9 février 2017

Une année dans la vie Johnsey Cunliffe - Donal RYAN

Editions Albin Michel - Collection 'Grandes Traductions'
Parution : 11 janvier 2017
Titre original : The thing about December
Traduction : Marina Boraso
304 pages


Ce qu'en dit l'éditeur :
 Jeune paysan naïf et solitaire, Johnsey vit à l’écart du monde. Il travaille à la coopérative du village, avec sa famille pour seul lien. À la mort de ses parents, il hérite de leur ferme, éveillant aussitôt la jalousie de la communauté.  Et lorsqu’un consortium promet la prospérité au village en échange du rachat de ses terres, Johnsey refuse.

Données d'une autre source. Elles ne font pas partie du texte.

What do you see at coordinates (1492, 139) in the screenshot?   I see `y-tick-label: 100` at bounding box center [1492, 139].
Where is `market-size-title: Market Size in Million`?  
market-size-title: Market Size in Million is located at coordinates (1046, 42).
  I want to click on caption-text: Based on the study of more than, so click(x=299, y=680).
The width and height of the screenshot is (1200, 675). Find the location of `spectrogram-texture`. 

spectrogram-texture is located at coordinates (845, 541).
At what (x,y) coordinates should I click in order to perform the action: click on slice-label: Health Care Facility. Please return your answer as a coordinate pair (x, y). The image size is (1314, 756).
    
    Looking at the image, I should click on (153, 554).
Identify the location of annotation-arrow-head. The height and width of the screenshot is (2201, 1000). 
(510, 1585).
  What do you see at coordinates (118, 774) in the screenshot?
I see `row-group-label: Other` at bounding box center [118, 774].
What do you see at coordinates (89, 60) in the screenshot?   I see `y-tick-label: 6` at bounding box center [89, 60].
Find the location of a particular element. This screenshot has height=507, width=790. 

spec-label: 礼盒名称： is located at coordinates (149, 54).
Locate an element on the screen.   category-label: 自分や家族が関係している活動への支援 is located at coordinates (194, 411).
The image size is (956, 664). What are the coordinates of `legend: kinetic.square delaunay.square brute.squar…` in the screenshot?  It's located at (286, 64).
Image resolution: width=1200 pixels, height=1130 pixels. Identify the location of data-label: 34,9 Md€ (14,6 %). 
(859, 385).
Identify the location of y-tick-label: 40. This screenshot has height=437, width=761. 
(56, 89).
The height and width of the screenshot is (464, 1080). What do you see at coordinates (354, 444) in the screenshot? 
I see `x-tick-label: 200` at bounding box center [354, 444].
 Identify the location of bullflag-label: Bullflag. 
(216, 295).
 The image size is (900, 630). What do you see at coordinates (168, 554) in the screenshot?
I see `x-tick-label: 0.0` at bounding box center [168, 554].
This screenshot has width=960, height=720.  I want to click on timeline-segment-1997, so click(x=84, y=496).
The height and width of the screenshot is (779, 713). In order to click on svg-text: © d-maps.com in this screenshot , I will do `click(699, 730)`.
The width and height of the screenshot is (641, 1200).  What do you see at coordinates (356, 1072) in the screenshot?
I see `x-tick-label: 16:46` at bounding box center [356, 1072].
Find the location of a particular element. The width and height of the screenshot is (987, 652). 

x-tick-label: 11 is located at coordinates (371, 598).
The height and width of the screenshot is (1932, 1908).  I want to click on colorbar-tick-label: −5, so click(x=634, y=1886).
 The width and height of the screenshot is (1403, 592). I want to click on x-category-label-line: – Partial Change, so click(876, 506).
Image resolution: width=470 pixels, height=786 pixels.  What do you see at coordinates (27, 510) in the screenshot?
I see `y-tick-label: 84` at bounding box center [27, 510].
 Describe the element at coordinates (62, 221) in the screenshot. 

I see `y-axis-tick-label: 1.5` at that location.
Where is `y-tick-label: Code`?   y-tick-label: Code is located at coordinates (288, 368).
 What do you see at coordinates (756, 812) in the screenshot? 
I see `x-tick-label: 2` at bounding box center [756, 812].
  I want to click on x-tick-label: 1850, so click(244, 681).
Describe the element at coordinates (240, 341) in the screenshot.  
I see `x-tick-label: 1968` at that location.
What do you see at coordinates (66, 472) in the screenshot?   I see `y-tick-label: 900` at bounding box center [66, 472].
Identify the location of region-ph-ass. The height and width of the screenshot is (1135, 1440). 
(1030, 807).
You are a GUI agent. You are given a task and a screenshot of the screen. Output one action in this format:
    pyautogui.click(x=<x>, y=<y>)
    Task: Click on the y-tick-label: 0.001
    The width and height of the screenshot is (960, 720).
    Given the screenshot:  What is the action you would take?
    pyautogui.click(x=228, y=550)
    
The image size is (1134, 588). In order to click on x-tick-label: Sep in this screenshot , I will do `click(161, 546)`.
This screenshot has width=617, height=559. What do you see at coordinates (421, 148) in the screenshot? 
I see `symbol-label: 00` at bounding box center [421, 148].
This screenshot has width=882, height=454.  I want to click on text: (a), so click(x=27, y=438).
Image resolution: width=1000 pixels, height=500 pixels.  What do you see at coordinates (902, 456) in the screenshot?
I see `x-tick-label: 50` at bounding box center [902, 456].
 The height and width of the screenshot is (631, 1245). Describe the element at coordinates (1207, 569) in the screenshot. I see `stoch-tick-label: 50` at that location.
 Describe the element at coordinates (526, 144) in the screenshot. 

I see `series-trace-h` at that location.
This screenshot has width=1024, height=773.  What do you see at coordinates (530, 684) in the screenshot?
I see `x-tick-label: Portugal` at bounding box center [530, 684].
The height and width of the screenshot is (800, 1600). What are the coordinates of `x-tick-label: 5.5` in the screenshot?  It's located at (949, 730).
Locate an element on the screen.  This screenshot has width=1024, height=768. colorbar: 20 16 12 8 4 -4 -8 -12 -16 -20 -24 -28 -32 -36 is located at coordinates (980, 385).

Il devient dès lors un ennemi aux yeux des villageois, qui lui déclarent la guerre…
Une année dans la vie de Johnsey Cunliffe raconte, au jour le jour, le combat d’un homme seul qui tente par tous les moyens de trouver un sens à sa vie dans un monde qui en est dénué. Donal Ryan livre au passage une formidable critique de la société moderne et du matérialisme qui vient à bout de toutes les valeurs et de tous les idéaux. 

Né en Irlande en 1976, Donal Ryan, dipômé en droit, a publié quatre ouvrages dont seuls Le coeur qui tourne et Une année dans la vie de Johnsey Cunliffe ont été traduits en France.


Ce que j'en ai pensé :

Johnsey n'est certainement pas "le couteau le plus affuté du tiroir", il a tout du simplet de village, d'un Candide victime presque volontaire des autres jeunes. Il a du mal à aligner des phrases cohérentes et préfère souvent se taire parce qu'il craint de ne pas savoir mettre ses mots dans l'ordre. Heureusement que Jackie et Sally, ses parents, protègent ce grand et gros couillon mal dégrossi.

Sauf que..les parents meurent tour à tour et leurs terres valent un paquet de fric et qu'elles intéressent des promoteurs, "le consortium". 
Sauf qu'un tabassage en règle par les crapules du coin l'envoie à l’hôpital où il rencontre Dave Charabia, blessé lui-aussi, et surtout Siobhan la jolie infirmière. 
Sauf que Johnsey le benêt, supposément devenu riche par la possession des terres héritées) devient l'ennemi du village.

Le roman commence en janvier pour finir en décembre, une année en portraits et péripéties dans la vie de ce drôle de gars, un chapitre par mois qui débute par des considérations sur les saisons et le travail à la ferme, rappelle des souvenirs d'enfance du temps où les parents de Johnsey étaient vivants. Une année bien courte finalement tant elle bouleverse radicalement la vie de cet anti-héros pas si nunuche qu'il en a l'air. 

 « Voilà à quoi on reconnaît le mois de décembre : il file en un éclair. Vous fermez les yeux et déjà il est passé. Comme si vous n’aviez jamais été là. »
  
Qu'est-ce que je l'ai aimé ce ravi de la crèche et son embarras, son asocialité involontaire, son regard sur l'amour et l'amitié et surtout sa loyauté ! Une bonne pâte bien tendre mais qui nous ouvre les yeux sur le manque d'humanité de nos congénères ! Il est tour à tour  émouvant ou agaçant, se dépréciant sans cesse ; on le plaint pour ses maladresses et sa solitude mais son bon sens et son humanité font un sacré pied de nez à la  méchanceté et à la cupidité ambiantes !

Le style de l'auteur est toujours aussi fluide et ose les traits d'humour (quand un cathéter devient un "chat-têteur" dans la bouche de Johnsey) mêlés à un brin de poésie nostalgique à l'irlandaise, faisant ainsi de ce roman une comédie flirtant avec le roman noir.
 

1 commentaire:

  1. Un coup de coeur? Rien de moins? Je suis contente!
    J'ai tellement hâte qu'il arrive par ici. Hâte de rencontrer ce Johnsey.
    Depuis ma lecture du "Coeur qui tourne", je veux tout lire de cet auteur.